● **Aim of the exercise**:
All lines from the one that contains "This screenshot has width=1519, height=784." through the final line of the entries must be repeated exactly. No other lines belong in the output.

● **Saved data entries**:
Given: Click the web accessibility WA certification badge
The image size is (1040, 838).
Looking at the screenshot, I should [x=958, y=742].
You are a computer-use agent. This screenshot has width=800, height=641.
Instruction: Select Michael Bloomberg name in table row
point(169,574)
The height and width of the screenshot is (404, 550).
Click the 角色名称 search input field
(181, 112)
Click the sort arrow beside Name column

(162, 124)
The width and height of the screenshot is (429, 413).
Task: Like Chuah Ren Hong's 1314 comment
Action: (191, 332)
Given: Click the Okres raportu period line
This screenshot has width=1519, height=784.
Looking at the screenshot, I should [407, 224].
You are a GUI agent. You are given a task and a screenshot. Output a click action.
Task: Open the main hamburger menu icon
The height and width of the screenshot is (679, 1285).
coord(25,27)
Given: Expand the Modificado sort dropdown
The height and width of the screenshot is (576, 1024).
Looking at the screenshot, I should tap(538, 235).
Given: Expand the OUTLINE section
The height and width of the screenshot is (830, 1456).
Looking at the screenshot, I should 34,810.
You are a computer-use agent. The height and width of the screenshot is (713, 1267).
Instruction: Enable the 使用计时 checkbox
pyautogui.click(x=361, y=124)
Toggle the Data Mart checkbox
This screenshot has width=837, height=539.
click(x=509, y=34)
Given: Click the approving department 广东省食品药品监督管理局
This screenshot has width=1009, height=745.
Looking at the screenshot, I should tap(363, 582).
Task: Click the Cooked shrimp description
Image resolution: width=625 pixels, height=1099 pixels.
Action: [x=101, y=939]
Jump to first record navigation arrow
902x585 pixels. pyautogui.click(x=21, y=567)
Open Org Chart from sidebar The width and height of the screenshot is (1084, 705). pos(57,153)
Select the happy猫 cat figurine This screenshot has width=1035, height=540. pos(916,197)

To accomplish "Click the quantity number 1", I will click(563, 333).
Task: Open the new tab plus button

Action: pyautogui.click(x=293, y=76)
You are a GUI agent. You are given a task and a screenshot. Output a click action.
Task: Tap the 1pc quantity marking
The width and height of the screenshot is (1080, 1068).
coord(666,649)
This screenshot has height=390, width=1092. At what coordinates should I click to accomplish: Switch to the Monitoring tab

● **Solution**:
This screenshot has width=1519, height=784.
Looking at the screenshot, I should [407, 224].
You are a GUI agent. You are given a task and a screenshot. Output a click action.
Task: Open the main hamburger menu icon
The height and width of the screenshot is (679, 1285).
coord(25,27)
Given: Expand the Modificado sort dropdown
The height and width of the screenshot is (576, 1024).
Looking at the screenshot, I should tap(538, 235).
Given: Expand the OUTLINE section
The height and width of the screenshot is (830, 1456).
Looking at the screenshot, I should 34,810.
You are a computer-use agent. The height and width of the screenshot is (713, 1267).
Instruction: Enable the 使用计时 checkbox
pyautogui.click(x=361, y=124)
Toggle the Data Mart checkbox
This screenshot has width=837, height=539.
click(x=509, y=34)
Given: Click the approving department 广东省食品药品监督管理局
This screenshot has width=1009, height=745.
Looking at the screenshot, I should tap(363, 582).
Task: Click the Cooked shrimp description
Image resolution: width=625 pixels, height=1099 pixels.
Action: [x=101, y=939]
Jump to first record navigation arrow
902x585 pixels. pyautogui.click(x=21, y=567)
Open Org Chart from sidebar The width and height of the screenshot is (1084, 705). pos(57,153)
Select the happy猫 cat figurine This screenshot has width=1035, height=540. pos(916,197)

To accomplish "Click the quantity number 1", I will click(563, 333).
Task: Open the new tab plus button

Action: pyautogui.click(x=293, y=76)
You are a GUI agent. You are given a task and a screenshot. Output a click action.
Task: Tap the 1pc quantity marking
The width and height of the screenshot is (1080, 1068).
coord(666,649)
This screenshot has height=390, width=1092. At what coordinates should I click to accomplish: Switch to the Monitoring tab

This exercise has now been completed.